The HBA dataset is divided into two sub-datasets, the sample dataset and the evaluation dataset. The sample dataset will contain 2 books while the evaluation dataset will be composed of the 9 remaining books. Each dataset will be composed of a set of training images and a set of test images. The training dataset will contain a reduced number of book pages, along with their ground truth in the TXT format. The training images are representative of different contents and layouts of the book pages. On the other side, the test dataset will be composed of images representing the remainder book pages.
All pages of the 2 selected books to compose the sample dataset, along with their ground truths will be provided. Few pages will be selected from each book of the 2 books of the sample dataset, to constitute the training dataset. These selected pages should contain all content classes of the analyzed books. Then, only the ground truths of few pages of the remaining books (i.e. 9 books) will be provided to constitute the training dataset of the evaluation dataset.

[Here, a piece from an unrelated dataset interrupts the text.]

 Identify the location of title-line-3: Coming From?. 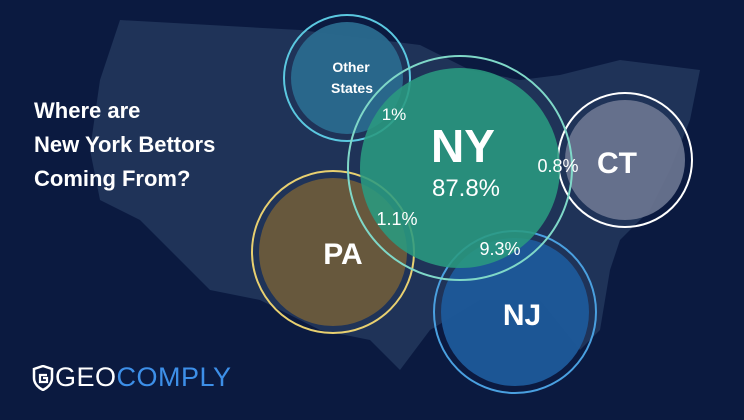
(112, 178).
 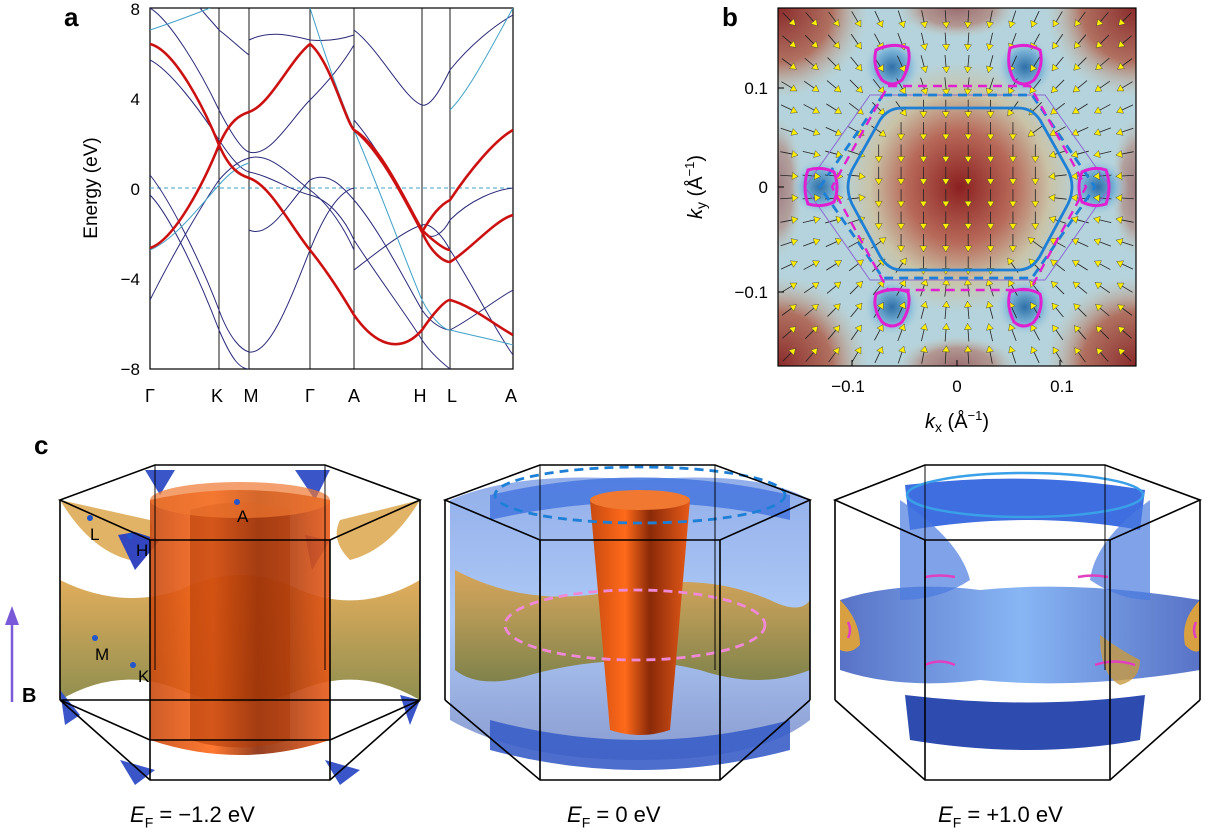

It is worth pointing out that the content classes in the HBA dataset have very different headcounts. Indeed, the textual content is predominant in monographs, compared to the graphical content. Moreover, among the textual content a great majority represent the body text while other character fonts are more marginal.
This imbalanced headcounts between classes varies from one book to another book in the HBA dataset. Nevertheless, our goal consists in evaluating a method which will automatically annotates an important number of book pages, based on a limited number of manually annotated pages of the same book.